Re: [-empyre-] authors and authority :.

2010-10-16 Thread Penny Florence
Hi All
This is my first iPad email, sent from London on the way to Paris, which in 
some undefined way seems appropriate.
JeanB provokes responses that put him in a determining position in this 
discussion, which is, in a way, a good strategy, if a little in conflict with 
his take. I say this not only because I think it is true, but also because it 
relates to what I want to say- I'm sure you won't take it personally, JeanB! 
Taking up what Lorna said at the end of her post, the issue of how you 
negotiate institutions is gendered (or sexed, as I prefer to say, as it's an 
embodied term) This applies at the level of theory and of practice: at the 
former because, as a woman in patriarchal institutions, I am a subaltern 
Subject, as is Lorna in getting Making Senses together; and at the latter, that 
of practice, because one lacks the kind of credibility so taken for granted by 
male colleagues that it is invisible (ideological in the sense once current in 
more politically aware days). This makes the act of foregoing certain 
privileges adhering to power signify differently. 
The Mallarmeen Subject is highly equivocal (equi/vocal), which is one reason 
why he is a male practitioner of ecriture feminine (the auto text changed 
ecriture to scripture! And I haven't figured out the iPad accents yet). 
JeanB, you a partly right in your interpretation of the ways Mallarme 
anticipates the web, but there is much more to it than allowing space for the 
reader in the generation of meaning, which would not really be distinct from 
any readerly text in Barthes' sense. It's about the operation of the Subject in 
the syntax, and other aspects of the poetics (including temporality and the 
erosion of word-boundaries. These are central to what John and I are 
experimenting with.
There's more, but I am out of time for now
All the best
penny
Sent from my iPad

On Oct 15, 2010, at 6:24 AM, Lorna Collins lp...@cam.ac.uk wrote:

 Dear Jean-Baptise, dear all,
 
 JB, I want to make a very brief comment on your message, about my
 experience of organising this event. We -- I suppose you could say
 that we have formed a royal we, which in this instance refers to the
 committee of people who have organised the second colloquium at
 Cambridge. This is not intentionally separated or hierarchical royal
 We. We have not wanted to close ourselves to a small group, on the
 contrary we are constitutively open, but in order to organise this
 event we have had to communicate between a small amount of (eight)
 people in order to make it happen. These people were not 'chosen' but
 volunteered at a meeting, and we formed a natural committee. One of
 the purposes of the second colloquium is to set up the next event in
 this series. We will open the floor to see who wants to be involved in
 organising an event like this. How can we organise an event without
 forming a smaller grouping of people, and asigning different tasks to
 different people? And JB, how can we organise this event in a way that
 challenges the authority of the institutions? We have found ourselves
 continually challenged by the institutions and we try to new find ways
 of communicating with those in authority. This is not a deconstructive
 or destructive intention -- we need to communicate with the
 institutions, in a language that can open and redistribute their
 hierarchy. We do not want to incite an aggressive revolution, but,
 rather, we try to explain to the institutions how their system and
 authority can be challenged and an alternative suggested, in this way,
 and we discuss how to make things make sense and then change. 'In this
 way' -- what is this what? What is the alternative? How do we make
 things make sense and then change? These are the very questions that
 we will be discussing and experimenting with at the colloquium.

Excerpted records
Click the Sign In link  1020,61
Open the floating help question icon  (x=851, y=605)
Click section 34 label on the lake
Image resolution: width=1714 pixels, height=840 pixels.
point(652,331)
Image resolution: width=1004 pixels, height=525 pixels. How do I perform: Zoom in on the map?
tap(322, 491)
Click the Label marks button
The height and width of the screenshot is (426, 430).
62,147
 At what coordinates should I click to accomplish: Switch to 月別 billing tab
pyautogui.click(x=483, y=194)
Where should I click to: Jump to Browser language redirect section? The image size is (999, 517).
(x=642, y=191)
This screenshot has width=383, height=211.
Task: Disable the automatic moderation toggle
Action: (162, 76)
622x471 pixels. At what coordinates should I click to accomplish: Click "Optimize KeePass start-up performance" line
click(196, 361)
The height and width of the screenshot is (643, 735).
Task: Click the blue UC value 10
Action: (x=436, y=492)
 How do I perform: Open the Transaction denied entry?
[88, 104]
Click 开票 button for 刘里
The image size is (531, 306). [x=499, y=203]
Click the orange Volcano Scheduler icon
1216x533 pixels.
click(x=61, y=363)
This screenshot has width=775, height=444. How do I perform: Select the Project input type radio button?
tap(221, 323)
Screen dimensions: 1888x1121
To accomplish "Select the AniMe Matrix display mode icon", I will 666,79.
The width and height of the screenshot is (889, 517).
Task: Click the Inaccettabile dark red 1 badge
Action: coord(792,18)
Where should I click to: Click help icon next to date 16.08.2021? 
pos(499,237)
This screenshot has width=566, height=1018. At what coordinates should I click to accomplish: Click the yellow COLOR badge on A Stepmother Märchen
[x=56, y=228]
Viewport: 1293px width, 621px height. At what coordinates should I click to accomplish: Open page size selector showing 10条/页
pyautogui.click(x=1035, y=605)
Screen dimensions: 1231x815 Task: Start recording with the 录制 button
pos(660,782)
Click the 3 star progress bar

Required tasks
A. From the email thread, extract the stretch from "2010-10-16 Thread Penny" through "way seems appropriate.".
B. In the email thread, how did the people on the committee that organized the second colloquium at Cambridge come to join it?
The items stand apart from the email thread and have no connection to it.

Answers to each task
A.
2010-10-16 Thread Penny Florence
Hi All
This is my first iPad email, sent from London on the way to Paris, which in 
some undefined way seems appropriate.

B. They volunteered at a meeting.